Anons, do you think you know more about life than the average normie?
>>36038522
No, that's how I Wound up here
of course
once you're too deep down the rabbit hole it's too late
yes
originaloqwerty
>>36038522
It depends. I know everything I know, but I don't know everything you know.
I'd say I definitely know how life works in many aspects, but I live well into the future, I will be much smarter then compared to now.
I also for YEARS have had the tendency to be post-modern in my thinking and be unnecessarily cold and salty with my thoughts.
I know that nobody actually "earns" anything, it's all circumstance and luck. The good things I have felt, every single one of them have been based on the suffering of other people or animals I can or cannot see. This goes for all human beings. We do not live in a success vacuum.
The only reason I can work out and be healthy/fit is because I come from a decently well off family that can afford to feed me. The only reason I'm not dead is because the health care in my country saved me as a baby. Normalfags don't seem to realise they only exist because of pure luck and by nearly no effort of their own. They have deluded themselves into thinking they are "worthy" or "deserve" things. Sadly, a lot of robots are the same, and don't realise nobody deserves anything. They simply have, or do not have.
>>36038613
but if I live well into the future* I meant
When I was younger, I thirsted for access to the hidden fountain of knowledge and secrets. But now I know I cannot get that, and so I must deal with that.

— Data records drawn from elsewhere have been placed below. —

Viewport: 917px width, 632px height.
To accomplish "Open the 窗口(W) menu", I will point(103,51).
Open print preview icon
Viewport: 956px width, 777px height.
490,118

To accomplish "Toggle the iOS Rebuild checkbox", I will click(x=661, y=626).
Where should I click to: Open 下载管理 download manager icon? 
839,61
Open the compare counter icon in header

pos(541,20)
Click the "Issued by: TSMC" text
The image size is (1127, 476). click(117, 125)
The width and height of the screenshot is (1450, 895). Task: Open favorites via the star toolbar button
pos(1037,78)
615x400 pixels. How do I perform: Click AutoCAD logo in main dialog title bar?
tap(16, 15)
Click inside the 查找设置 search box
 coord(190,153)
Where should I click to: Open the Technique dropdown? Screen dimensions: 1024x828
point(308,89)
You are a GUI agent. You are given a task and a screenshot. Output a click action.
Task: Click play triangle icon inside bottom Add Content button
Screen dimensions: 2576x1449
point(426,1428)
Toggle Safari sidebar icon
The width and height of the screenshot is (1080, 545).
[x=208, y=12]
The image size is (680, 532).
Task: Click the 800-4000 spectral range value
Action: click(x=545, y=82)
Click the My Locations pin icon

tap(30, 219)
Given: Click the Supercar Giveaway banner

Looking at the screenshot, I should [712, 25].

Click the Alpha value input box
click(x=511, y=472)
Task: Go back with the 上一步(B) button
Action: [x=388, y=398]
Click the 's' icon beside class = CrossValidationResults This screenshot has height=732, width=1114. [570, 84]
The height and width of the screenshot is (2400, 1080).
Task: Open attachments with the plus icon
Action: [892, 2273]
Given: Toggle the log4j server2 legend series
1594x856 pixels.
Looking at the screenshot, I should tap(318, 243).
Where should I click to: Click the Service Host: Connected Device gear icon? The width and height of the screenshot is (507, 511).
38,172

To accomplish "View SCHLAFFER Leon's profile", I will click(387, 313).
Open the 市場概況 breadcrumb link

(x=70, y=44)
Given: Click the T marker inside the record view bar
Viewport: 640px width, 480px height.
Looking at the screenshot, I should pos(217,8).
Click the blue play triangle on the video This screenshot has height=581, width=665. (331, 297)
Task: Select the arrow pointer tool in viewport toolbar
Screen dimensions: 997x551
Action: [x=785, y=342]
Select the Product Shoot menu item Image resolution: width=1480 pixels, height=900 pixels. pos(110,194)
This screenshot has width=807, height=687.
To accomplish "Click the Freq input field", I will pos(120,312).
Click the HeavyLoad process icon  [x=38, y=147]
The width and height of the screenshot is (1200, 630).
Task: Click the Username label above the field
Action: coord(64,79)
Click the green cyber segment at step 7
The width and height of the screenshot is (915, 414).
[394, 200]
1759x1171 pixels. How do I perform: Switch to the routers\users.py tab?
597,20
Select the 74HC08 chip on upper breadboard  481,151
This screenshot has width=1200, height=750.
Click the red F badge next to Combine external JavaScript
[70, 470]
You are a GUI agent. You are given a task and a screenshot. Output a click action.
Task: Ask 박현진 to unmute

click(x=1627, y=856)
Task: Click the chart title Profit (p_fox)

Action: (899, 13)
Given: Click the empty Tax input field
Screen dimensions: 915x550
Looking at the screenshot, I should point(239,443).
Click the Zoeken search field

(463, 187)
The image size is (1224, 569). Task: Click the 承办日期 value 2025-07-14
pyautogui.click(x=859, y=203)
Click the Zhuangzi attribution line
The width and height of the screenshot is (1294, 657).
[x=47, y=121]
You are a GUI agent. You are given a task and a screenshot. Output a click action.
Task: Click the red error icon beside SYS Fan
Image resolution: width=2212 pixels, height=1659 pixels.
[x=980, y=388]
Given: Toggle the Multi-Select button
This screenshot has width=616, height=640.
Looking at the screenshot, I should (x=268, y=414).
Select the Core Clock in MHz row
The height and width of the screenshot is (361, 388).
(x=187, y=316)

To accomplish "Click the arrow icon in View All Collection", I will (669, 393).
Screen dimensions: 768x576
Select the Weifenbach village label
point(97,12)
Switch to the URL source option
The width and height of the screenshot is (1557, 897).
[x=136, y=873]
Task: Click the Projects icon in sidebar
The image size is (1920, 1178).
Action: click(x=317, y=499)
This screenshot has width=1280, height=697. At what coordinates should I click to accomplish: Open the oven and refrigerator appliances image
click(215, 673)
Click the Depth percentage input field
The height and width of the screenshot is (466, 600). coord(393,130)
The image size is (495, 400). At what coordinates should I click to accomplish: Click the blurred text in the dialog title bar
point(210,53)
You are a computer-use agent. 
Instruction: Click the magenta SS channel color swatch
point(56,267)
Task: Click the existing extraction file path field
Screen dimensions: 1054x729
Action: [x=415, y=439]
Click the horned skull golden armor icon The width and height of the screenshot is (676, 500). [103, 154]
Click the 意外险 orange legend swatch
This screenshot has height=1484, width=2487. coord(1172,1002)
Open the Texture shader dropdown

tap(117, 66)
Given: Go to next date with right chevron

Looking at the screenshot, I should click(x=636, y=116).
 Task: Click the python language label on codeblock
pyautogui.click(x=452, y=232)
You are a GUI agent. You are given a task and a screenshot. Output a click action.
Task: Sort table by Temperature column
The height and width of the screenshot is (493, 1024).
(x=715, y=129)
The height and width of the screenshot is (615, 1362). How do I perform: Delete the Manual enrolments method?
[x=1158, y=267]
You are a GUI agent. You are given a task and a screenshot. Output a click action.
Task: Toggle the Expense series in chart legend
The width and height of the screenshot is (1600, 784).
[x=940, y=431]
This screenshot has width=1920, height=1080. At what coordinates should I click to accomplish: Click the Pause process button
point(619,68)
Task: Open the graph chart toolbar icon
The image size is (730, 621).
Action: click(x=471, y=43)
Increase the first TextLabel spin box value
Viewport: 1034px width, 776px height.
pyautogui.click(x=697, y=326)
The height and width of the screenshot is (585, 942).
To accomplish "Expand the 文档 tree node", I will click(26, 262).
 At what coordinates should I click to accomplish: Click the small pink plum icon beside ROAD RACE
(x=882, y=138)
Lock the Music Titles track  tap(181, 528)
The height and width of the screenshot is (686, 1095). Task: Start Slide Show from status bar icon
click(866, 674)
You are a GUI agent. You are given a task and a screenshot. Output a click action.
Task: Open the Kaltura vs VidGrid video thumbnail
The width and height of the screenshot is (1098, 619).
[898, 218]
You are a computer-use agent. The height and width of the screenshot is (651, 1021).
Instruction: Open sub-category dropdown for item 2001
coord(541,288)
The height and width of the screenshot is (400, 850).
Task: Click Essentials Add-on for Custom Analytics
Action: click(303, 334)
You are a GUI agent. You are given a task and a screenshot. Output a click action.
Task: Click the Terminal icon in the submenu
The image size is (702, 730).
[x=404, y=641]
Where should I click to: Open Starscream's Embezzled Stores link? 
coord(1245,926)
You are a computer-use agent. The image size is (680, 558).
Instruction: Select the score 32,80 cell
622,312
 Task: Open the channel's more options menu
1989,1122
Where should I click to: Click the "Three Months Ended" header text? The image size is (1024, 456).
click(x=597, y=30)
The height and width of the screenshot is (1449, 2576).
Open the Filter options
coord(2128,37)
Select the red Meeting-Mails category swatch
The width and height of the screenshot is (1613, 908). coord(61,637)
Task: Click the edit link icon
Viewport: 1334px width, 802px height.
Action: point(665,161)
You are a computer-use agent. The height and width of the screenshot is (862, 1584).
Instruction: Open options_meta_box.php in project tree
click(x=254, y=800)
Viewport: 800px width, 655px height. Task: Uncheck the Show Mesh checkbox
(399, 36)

Who knows, but I know for sure I've given death way more consideration than the average normie, that sort of instills a strong ability for self-reflection.
Talked with a buddy of mine, he was depressed for like 9 or 15 months and got out of it this december. He said he has trouble imagining ever having had it now.
I told him I have maybe 15 years of depression under my belt, and that I have absolutely no trouble imagining I ever had it.